Il inspira un grand coup et tenta tout de même de se justifier.

— Je n'ai pas le temps de lire.

— On a toujours le temps, si on s'en donne les moyens.

— OK, tu as gagné, en fait je suis incapable de me concentrer sur quelques lignes sans m'endormir. Même si j'adore l'histoire. Lire me fait dormir direct ! se confia-t-il.

— Non, sérieux, même pas une page ? Tu as essayé les récits pour enfants, genre « Tchoupi va sur le pot » ou « Petit Loup ne veut pas dormir » ?

Son visage s'assombrit, merde, j'avais commis une gaffe.

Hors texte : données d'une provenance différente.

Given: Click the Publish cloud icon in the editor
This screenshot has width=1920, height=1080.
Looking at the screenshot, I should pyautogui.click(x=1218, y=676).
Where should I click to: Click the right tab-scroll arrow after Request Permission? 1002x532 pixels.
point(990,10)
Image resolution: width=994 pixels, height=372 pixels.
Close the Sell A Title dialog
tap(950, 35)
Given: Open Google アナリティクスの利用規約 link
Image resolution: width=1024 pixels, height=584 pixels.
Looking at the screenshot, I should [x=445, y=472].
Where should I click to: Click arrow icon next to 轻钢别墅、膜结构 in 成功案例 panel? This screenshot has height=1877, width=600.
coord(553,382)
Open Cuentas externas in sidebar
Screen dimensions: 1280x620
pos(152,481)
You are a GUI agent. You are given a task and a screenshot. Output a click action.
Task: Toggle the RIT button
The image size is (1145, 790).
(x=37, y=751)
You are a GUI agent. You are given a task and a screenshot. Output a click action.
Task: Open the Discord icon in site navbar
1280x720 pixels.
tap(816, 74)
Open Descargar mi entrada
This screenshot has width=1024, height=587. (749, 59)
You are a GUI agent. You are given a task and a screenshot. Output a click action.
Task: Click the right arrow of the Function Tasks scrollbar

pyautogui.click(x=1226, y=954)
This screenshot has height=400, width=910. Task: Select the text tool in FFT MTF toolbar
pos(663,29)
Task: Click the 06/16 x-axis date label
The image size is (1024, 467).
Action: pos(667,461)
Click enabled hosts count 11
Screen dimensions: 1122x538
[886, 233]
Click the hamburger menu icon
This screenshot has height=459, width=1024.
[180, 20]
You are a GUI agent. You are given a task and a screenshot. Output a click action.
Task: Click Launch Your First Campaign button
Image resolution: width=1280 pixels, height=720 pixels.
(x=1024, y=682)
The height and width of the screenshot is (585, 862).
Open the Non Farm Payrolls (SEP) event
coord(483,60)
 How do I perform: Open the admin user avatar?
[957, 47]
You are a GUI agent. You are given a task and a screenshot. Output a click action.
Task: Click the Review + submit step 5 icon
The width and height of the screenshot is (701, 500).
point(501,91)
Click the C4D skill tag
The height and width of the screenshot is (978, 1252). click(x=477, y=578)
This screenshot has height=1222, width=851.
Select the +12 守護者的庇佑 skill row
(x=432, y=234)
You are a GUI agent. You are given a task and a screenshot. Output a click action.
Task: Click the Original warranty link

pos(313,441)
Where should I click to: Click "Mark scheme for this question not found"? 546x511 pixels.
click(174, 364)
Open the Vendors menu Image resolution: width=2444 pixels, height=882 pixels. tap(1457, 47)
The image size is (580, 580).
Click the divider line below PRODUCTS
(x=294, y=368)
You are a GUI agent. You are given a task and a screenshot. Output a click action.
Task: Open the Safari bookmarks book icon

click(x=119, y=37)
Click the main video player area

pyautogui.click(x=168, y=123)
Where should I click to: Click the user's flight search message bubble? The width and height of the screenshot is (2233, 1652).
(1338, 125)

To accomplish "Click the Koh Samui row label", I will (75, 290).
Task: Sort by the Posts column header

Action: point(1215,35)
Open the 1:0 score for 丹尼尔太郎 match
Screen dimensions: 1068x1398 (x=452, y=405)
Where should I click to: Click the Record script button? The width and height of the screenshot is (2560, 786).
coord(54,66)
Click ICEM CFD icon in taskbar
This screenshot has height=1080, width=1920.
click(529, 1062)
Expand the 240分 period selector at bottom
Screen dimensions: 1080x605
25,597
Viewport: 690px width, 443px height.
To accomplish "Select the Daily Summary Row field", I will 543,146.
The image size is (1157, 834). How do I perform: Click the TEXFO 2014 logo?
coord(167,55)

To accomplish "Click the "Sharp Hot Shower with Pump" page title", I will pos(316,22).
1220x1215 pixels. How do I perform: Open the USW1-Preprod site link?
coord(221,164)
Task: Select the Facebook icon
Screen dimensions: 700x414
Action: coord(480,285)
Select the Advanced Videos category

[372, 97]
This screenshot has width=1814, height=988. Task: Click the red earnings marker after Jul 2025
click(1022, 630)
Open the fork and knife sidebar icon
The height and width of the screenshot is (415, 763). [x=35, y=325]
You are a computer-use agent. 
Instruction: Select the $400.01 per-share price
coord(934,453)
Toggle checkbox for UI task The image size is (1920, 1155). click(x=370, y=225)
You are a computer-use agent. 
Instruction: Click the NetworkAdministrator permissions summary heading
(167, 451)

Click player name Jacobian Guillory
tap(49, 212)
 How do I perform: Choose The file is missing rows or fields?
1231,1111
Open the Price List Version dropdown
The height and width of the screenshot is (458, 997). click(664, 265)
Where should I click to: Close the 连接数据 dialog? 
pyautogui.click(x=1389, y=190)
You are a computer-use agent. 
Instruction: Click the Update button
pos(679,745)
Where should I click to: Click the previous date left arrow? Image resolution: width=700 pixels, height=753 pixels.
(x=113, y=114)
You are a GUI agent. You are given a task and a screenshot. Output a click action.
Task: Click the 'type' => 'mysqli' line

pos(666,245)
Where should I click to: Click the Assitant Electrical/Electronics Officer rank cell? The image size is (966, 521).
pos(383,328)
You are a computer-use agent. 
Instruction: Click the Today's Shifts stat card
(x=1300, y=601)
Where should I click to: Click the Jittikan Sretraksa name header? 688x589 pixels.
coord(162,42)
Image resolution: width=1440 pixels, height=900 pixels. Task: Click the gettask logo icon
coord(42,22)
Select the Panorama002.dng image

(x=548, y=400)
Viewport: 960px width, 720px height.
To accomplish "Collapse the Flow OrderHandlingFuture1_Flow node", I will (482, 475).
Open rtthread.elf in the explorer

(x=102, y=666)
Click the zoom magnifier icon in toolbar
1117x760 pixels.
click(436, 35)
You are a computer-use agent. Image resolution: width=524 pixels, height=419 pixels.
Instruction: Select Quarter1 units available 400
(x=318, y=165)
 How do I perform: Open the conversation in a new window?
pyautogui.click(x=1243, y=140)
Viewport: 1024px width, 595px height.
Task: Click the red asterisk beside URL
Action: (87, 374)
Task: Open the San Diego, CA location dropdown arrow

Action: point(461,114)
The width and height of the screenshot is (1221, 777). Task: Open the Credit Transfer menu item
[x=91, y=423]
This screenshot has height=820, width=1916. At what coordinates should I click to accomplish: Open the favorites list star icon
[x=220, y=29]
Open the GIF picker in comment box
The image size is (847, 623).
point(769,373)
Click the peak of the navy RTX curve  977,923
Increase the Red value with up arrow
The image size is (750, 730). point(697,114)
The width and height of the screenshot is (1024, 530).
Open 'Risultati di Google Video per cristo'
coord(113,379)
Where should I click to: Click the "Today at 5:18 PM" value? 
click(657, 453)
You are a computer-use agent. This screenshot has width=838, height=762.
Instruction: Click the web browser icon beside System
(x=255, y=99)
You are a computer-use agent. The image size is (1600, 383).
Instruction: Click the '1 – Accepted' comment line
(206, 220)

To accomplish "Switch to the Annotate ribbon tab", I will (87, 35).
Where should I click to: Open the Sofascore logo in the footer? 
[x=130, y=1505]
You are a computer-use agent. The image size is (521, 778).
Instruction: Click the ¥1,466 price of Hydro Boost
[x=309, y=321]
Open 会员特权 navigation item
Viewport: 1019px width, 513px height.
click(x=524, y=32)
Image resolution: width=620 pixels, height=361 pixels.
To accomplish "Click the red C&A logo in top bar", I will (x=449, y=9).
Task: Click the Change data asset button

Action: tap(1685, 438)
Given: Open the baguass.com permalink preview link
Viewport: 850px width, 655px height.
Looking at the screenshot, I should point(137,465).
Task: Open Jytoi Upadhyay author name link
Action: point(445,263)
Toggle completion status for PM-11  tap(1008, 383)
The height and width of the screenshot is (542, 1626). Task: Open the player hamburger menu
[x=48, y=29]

— Ma mère les lisait à mon frère ça durer des heures, il en souhaitait toujours plus...

Il sourit enfin. Qu'est-ce qu'il le rendait nostalgique, l'évocation de son frère ? De sa mère peut-être ?

— Bref, même celles-là, je dormais avant la fin !

— Ma petite sœur est pareille, impossible à arrêter, je pense qu'elle va faire carrière dans le commerce, genre présentatrice du télé-achat 2.0. De trois histoires tu arrives facile à six, ni vue ni connue, elle t'embrouille.

Nous passâmes le début du trajet à parler de nos familles. Jayden vouait un amour inconditionnel à ses proches particulièrement son grand frère. Son aîné n'avait pas le même père, ce fut sa seule confidence. Selon les mots qu'ils employaient, il semblait parfois qu'il était l'aîné de la fratrie. Comme si Junior devait absolument être protégé. Pour moi, parler de Kate paraissait si facile, si naturel surtout ces jours-ci. Ma sœur me manquait indéniablement. Ses minuscules bras serraient fort contre mon cou étaient une vraie dose d'adrénaline. Ma came à moi. Au bout de quelques anecdotes sur nos proches, je retournais dans mon petit monde.

Il pointa son doigt vers moi en appuyant dans le vide de manière circulaire.

— Non, mais qu'est-ce que tu fais ?

— Tu t'es remis dans ta bulle. Je tente de trouver l'entrée.

Je haussai les épaules. Il pouvait toujours essayer. Ce n'est pas une carapace, c'est une armure de hérisson, qui s'y frotte s'y pique.

— Et s'il n'y avait pas d'entrée ? Et s'il existait qu'une sortie pour y accéder il faudrait que je veuille vraiment l'ouvrir. Et tu es mal barré !

Je réfléchis à mes propos, aux siens aussi ! Au double sens, échangé... Irrécupérable !

— Non, mais sérieux, cette histoire de bulle, d'entrée de sortir, franchement Jayden !

Il leva rapidement les mains en signe d'innocence.

— Quoi ? Mais je n'ai rien dit, enfin rien de conscient, c'est ton interprétation ! Après je reste prêt à attendre, pour la bulle. Et si tu le veux bien pour dormir avec toi aussi...

Incurable, avant un dernier coup de coude dans ses hanches, je retournai aussitôt dans ma peau de hérisson pour ne plus jamais en sortir !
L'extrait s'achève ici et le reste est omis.